3621/J XXI.GP

Eingelangt am: 15.03.2002

 

ANFRAGE


der Abgeordneten Gradwohl, Mag. Maier

und GenossInnen

an den Bundesminister für Land- und Forstwirtschaft, Umwelt und Wasserwirtschaft

betreffend des Landwirtschaftsministers vergeblicher Suche nach einem Fleischskandal

in Österreich

Noch nie in der Geschichte des Verbraucherschutzes und der Landwirtschaft traten in
Österreich innerhalb einer so kurzen Zeitspanne derartig gehäuft gefährliche Bedrohung und
Skandale (BSE, MKS, Antibiotika, Dioxin) im Nahrungsmittelsektor auf. Allen gemeinsam
war, dass schwere Kontrollmängel im Rahmen landwirtschaftlicher Betriebsmittel dabei ans
Tageslicht gekommen sind.
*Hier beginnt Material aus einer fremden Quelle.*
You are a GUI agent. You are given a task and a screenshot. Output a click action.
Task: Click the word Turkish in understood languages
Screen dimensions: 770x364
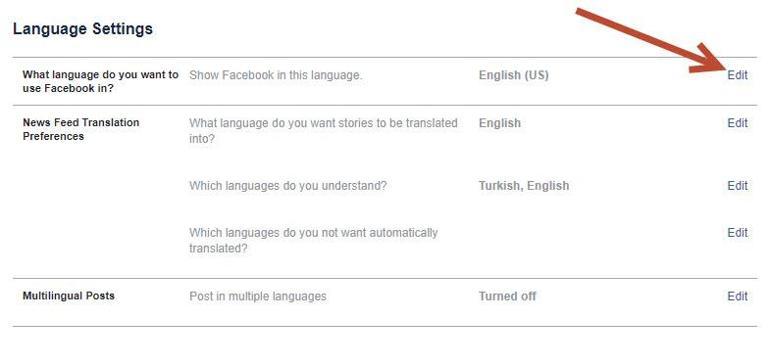click(x=498, y=186)
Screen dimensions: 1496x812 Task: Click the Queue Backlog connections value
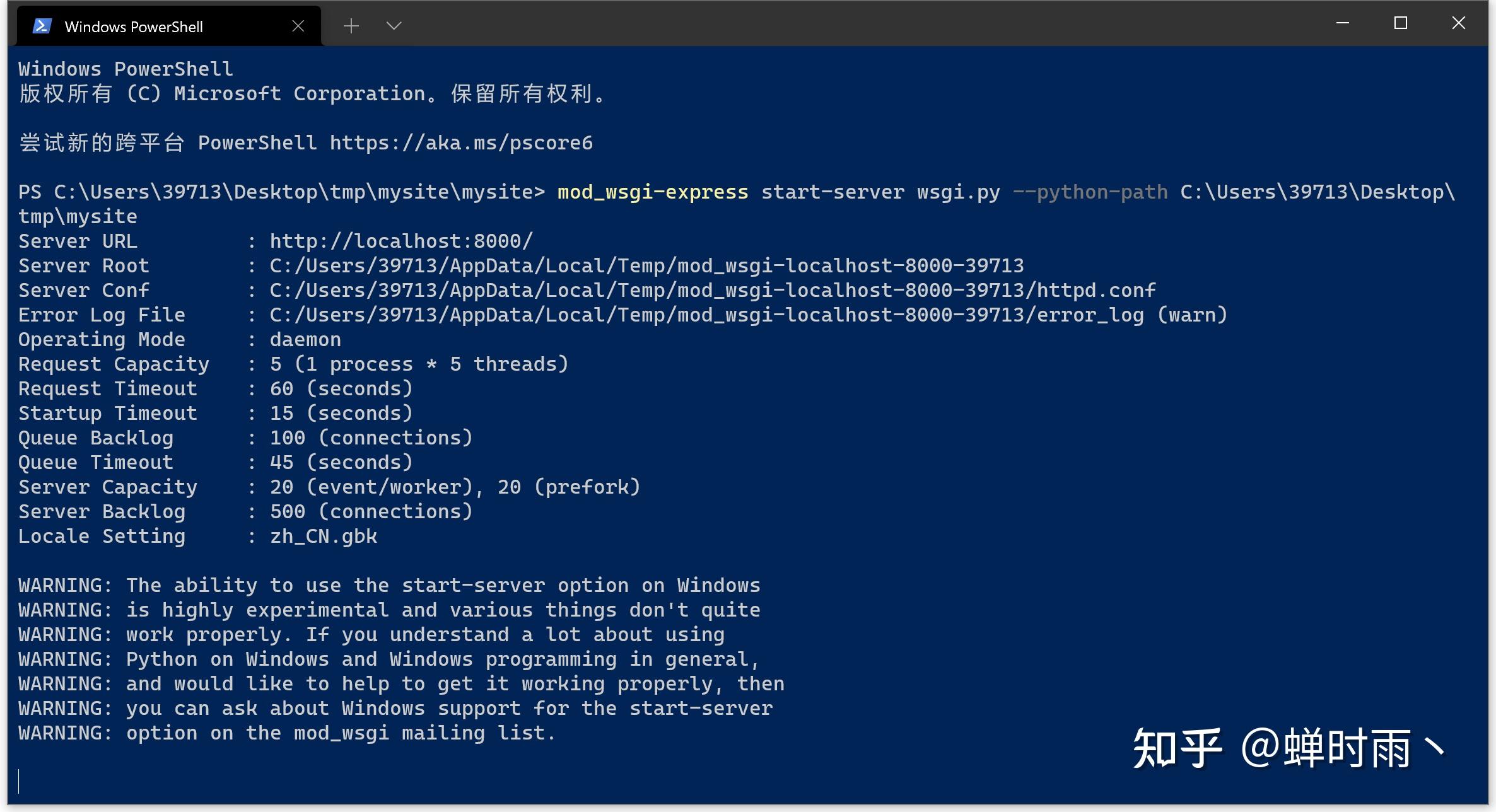click(370, 437)
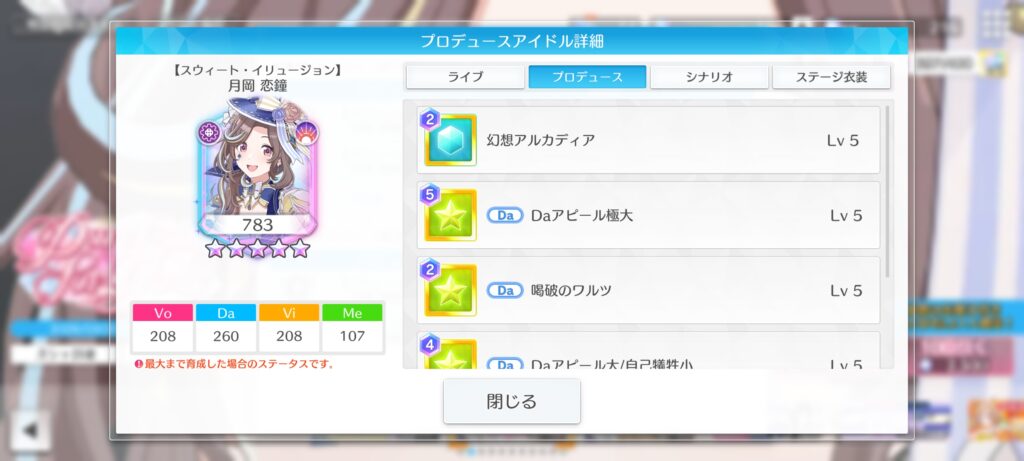The width and height of the screenshot is (1024, 461).
Task: Click the Da stat value 260
Action: 226,336
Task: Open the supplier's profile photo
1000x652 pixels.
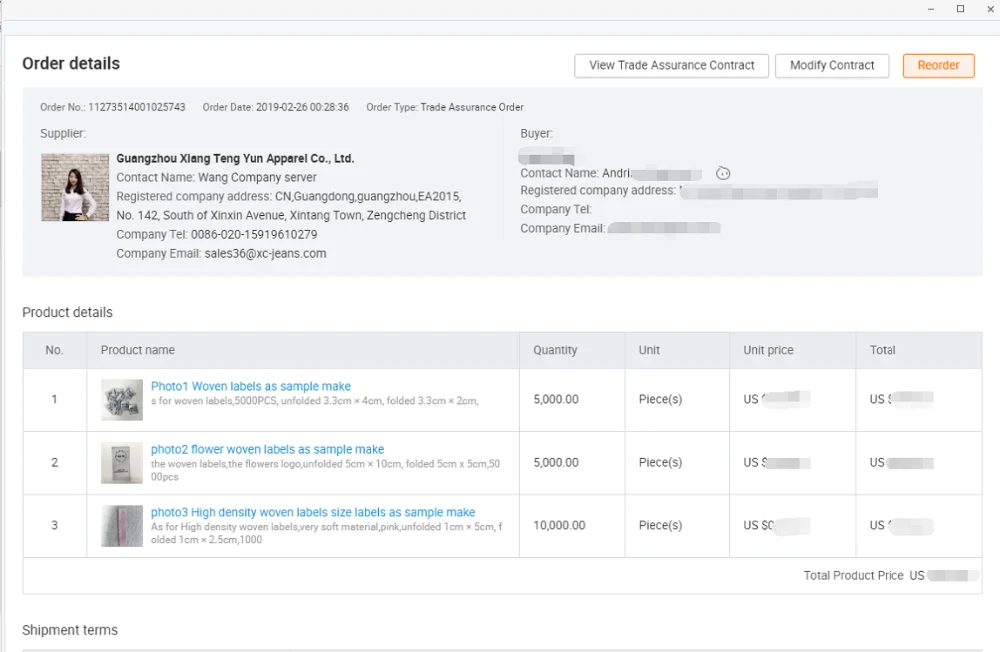Action: click(x=75, y=187)
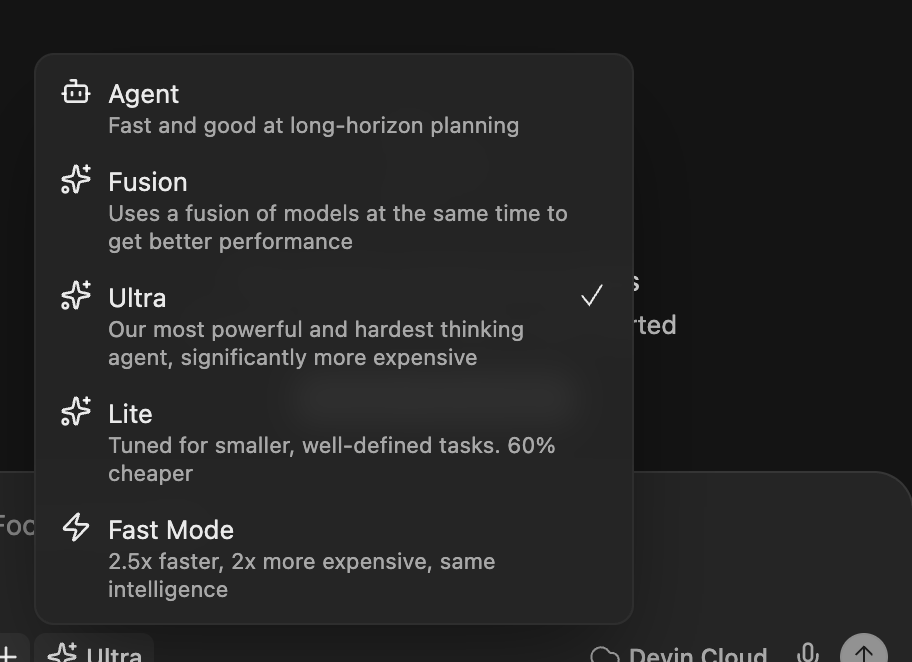Choose the Fusion mode entry
The width and height of the screenshot is (912, 662).
click(334, 211)
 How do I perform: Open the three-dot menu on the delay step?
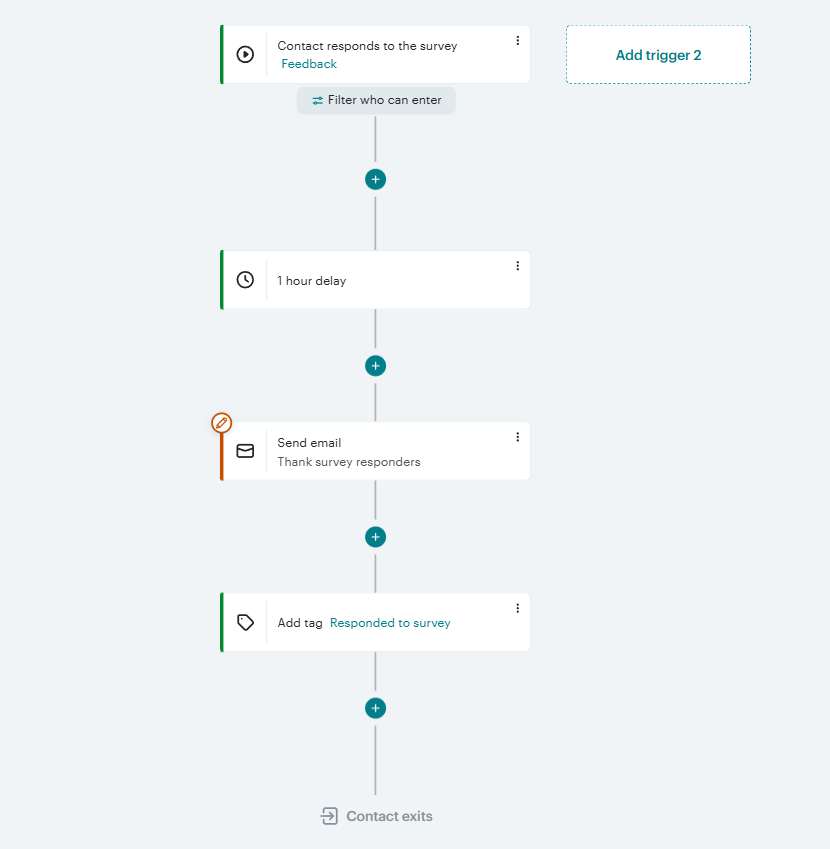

Die Reaktion des dafür zuständigen Mitglieds der
Bundesregierung, des Landwirtschaftsministers, war zögerlich, hinhaltend für die Sicherheit
der Produzenten und vor allem im Sinne des Schutzes der Gesundheit und des Lebens der
Konsumenten unzureichend.

Der österreichische Landwirtschaftsminister, der sich gerne bei jeder sich bietenden
Gelegenheit und in vielen seiner Aussendungen als “Lebensminister" bezeichnet, hat seit
Beginn der BSE-Krise in Europa, bis zum ersten österreichischen BSE-Fall und bis heute eine
sowohl für die Produzenten, als auch für die Konsumenten unrühmliche Rolle gespielt:

•    Der österreichische Landwirtschaftsminister alias “Lebensminister" hat monatelang auf
EU-Ebene versucht, die Vorsichtsmaßnahmen zum Schutz der Gesundheit und des Lebens
der Konsumenten in Österreich durch Entfernen der Risikomaterialien in unserem Land
aus Kostengründen (!) zu verhindern.

•    Der österreichische Landwirtschaftsminister musste von einer Tageszeitung darauf
aufmerksam gemacht werden, dass in Bauernbundkalendern für Niederösterreich,
Steiermark, Oberösterreich und Tirol, Tiermehl in Form von Futtermitteln bis zum
Jahr 2000 empfohlen wurde, und zwar auch für die seit zehn Jahren verbotene
Verfütterung an Rindern.

•    Ein EU-Kontrollbericht vom September 2001 gibt ein vernichtendes Urteil über die
Maßnahmen in Sachen Schutz vor BSE in Österreich bekannt und gipfelt in der Aussage:
"Wenn kontaminiertes Fleisch-Knochen-Mehl auf den österreichischen Markt gelangt ist,


kann nicht ausgeschlossen werden, dass Tiere mit dem BSE-Erreger in Berührung
gekommen sind, weil das Verfütterungsverbot nicht effektiv überwacht wurde".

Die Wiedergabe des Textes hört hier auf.